## SUPPLIED RECORDS
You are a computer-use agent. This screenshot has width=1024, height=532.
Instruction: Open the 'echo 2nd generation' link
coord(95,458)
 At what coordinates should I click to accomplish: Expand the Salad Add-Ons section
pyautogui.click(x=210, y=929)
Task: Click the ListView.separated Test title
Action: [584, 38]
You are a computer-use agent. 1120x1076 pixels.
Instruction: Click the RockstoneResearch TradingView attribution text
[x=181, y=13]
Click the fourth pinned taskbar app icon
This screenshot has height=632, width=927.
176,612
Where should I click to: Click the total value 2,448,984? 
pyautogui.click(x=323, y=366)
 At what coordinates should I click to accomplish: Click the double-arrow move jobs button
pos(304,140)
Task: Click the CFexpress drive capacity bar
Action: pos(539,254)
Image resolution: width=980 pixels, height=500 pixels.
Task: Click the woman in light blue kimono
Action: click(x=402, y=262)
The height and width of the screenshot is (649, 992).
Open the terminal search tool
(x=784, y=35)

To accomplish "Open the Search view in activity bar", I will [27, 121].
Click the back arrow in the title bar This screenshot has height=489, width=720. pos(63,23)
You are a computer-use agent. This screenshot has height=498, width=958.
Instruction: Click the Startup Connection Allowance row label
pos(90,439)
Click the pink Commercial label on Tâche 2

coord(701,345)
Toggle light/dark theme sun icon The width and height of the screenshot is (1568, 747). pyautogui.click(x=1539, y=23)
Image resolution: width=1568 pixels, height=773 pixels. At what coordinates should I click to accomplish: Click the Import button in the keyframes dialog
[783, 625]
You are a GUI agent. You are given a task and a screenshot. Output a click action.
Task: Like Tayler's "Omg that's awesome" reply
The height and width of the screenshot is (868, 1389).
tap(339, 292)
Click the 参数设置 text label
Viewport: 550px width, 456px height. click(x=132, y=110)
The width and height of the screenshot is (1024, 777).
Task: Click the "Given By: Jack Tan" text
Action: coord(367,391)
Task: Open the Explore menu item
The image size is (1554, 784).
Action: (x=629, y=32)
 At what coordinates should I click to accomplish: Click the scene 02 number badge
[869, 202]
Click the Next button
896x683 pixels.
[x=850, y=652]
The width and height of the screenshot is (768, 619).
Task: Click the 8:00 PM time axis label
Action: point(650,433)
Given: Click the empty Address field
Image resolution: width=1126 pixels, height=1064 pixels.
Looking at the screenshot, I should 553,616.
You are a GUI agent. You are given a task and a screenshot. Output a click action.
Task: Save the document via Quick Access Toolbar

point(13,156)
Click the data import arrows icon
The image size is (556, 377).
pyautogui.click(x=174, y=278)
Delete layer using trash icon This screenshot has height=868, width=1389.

## INSTRUCTION
Reproduce the data above line for line, with no changes at all.

## RESPONSE FOR THIS EXERCISE
You are a computer-use agent. This screenshot has width=1024, height=532.
Instruction: Open the 'echo 2nd generation' link
coord(95,458)
 At what coordinates should I click to accomplish: Expand the Salad Add-Ons section
pyautogui.click(x=210, y=929)
Task: Click the ListView.separated Test title
Action: [584, 38]
You are a computer-use agent. 1120x1076 pixels.
Instruction: Click the RockstoneResearch TradingView attribution text
[x=181, y=13]
Click the fourth pinned taskbar app icon
This screenshot has height=632, width=927.
176,612
Where should I click to: Click the total value 2,448,984? 
pyautogui.click(x=323, y=366)
 At what coordinates should I click to accomplish: Click the double-arrow move jobs button
pos(304,140)
Task: Click the CFexpress drive capacity bar
Action: pos(539,254)
Image resolution: width=980 pixels, height=500 pixels.
Task: Click the woman in light blue kimono
Action: click(x=402, y=262)
The height and width of the screenshot is (649, 992).
Open the terminal search tool
(x=784, y=35)

To accomplish "Open the Search view in activity bar", I will [27, 121].
Click the back arrow in the title bar This screenshot has height=489, width=720. pos(63,23)
You are a computer-use agent. This screenshot has height=498, width=958.
Instruction: Click the Startup Connection Allowance row label
pos(90,439)
Click the pink Commercial label on Tâche 2

coord(701,345)
Toggle light/dark theme sun icon The width and height of the screenshot is (1568, 747). pyautogui.click(x=1539, y=23)
Image resolution: width=1568 pixels, height=773 pixels. At what coordinates should I click to accomplish: Click the Import button in the keyframes dialog
[783, 625]
You are a GUI agent. You are given a task and a screenshot. Output a click action.
Task: Like Tayler's "Omg that's awesome" reply
The height and width of the screenshot is (868, 1389).
tap(339, 292)
Click the 参数设置 text label
Viewport: 550px width, 456px height. click(x=132, y=110)
The width and height of the screenshot is (1024, 777).
Task: Click the "Given By: Jack Tan" text
Action: coord(367,391)
Task: Open the Explore menu item
The image size is (1554, 784).
Action: (x=629, y=32)
 At what coordinates should I click to accomplish: Click the scene 02 number badge
[869, 202]
Click the Next button
896x683 pixels.
[x=850, y=652]
The width and height of the screenshot is (768, 619).
Task: Click the 8:00 PM time axis label
Action: point(650,433)
Given: Click the empty Address field
Image resolution: width=1126 pixels, height=1064 pixels.
Looking at the screenshot, I should 553,616.
You are a GUI agent. You are given a task and a screenshot. Output a click action.
Task: Save the document via Quick Access Toolbar

point(13,156)
Click the data import arrows icon
The image size is (556, 377).
pyautogui.click(x=174, y=278)
Delete layer using trash icon This screenshot has height=868, width=1389.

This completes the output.